誤魔化せない【蘭マサ】



※霧野がめちゃくちゃ狩屋にアタックしてるがうまくいかない。
お題「道化師だよ、君だけの」





手を振りほどいて、嫌な言葉を並べてオレに構わなくなるようにと思ったのに、どうしても体当たりでぶつかってくる。
「センパイ、オレのことそろそろ諦めて下さいよーーオレだって女の子にモテたいです」
「嫌だよ。それにオレ以外にモテなくていい」
「束縛はモテませんし人にもあまり好かれるものじゃないですよ」
はあとため息をついてじっと見るとそうなのかと顎に手を添えて考え込んでいる。なんでこの人はオレを諦めてくれないんだろう?みんなオレの本性を知ったら手を離すからいい子にしていたが、センパイに対してはいい子に慣れなかった。可愛い後輩を演じられていたら、きっとセンパイはこんなにオレに構わなかっただろう。
そう思うと、最初が失敗したなあとまたため息が出る。きっとあれは失敗だ。
「……お前にモテたら別にいいのか。なあ狩屋、オレはお前を諦めないから」
「はいはい……いつまでもそうしてください」
バタンとロッカーの扉を締めて、狩屋は部室を出た。出た瞬間に足が早くやりいつの間にか走ってる。
なんでこんなに顔が赤くなってしまうのだろうか。センパイに『諦めないから』と言われただけで嬉しくて心臓がはち切れそうだ。走ってないとドキドキがごまかせない。

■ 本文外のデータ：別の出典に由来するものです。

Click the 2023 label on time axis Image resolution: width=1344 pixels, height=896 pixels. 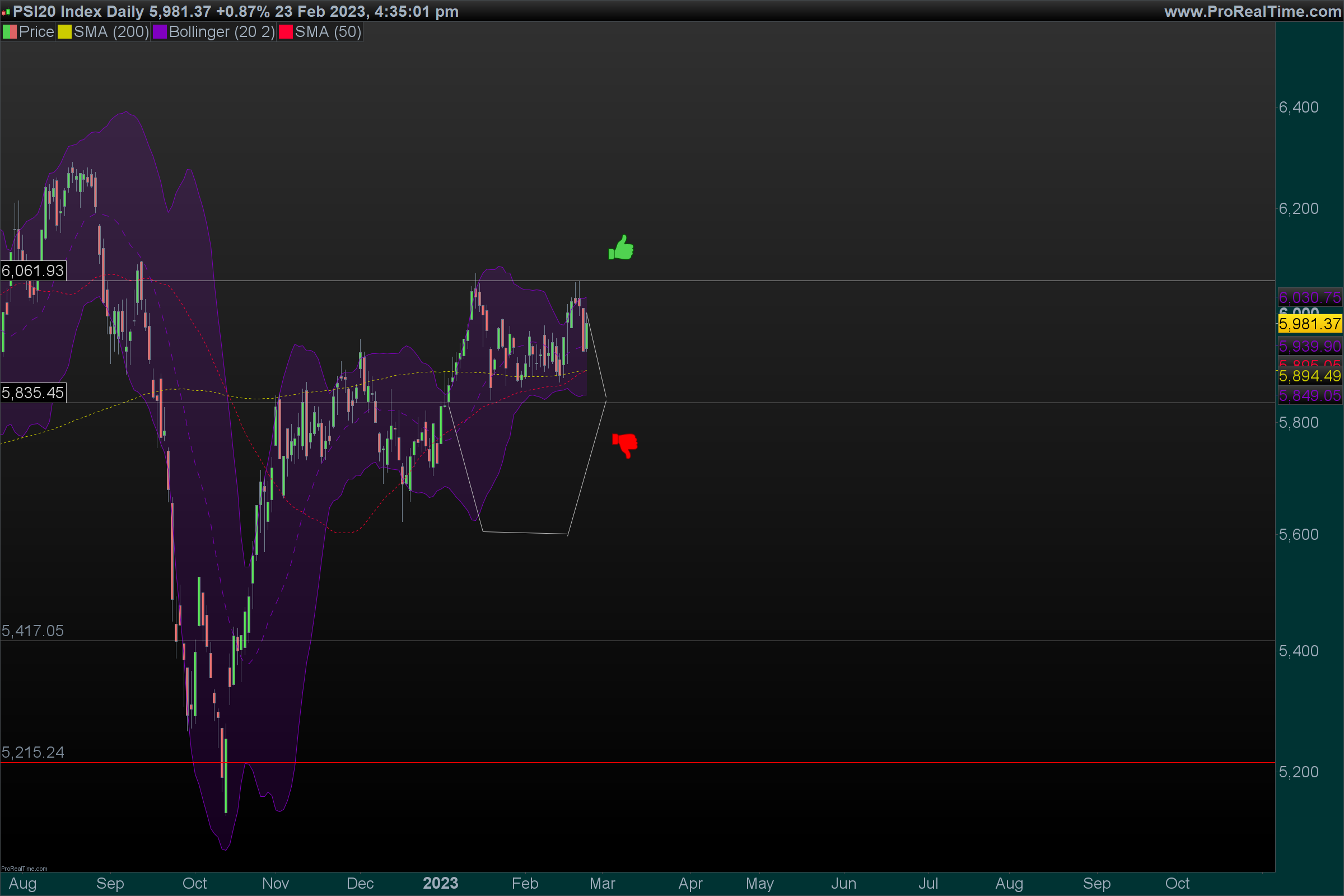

と、センパイの声が後ろから聞こえてくる。まだ諦めないとかなんとか言っているかと思ったら違っていた。
「狩屋ーー!!カバン!忘れてるぞー!」
狩屋は足を止めた。身体が軽いと思えば確かに何も持ってない。
「はっず……」
真っ赤な顔は今からごまかせるだろうかと狩屋は顔を両手で隠した。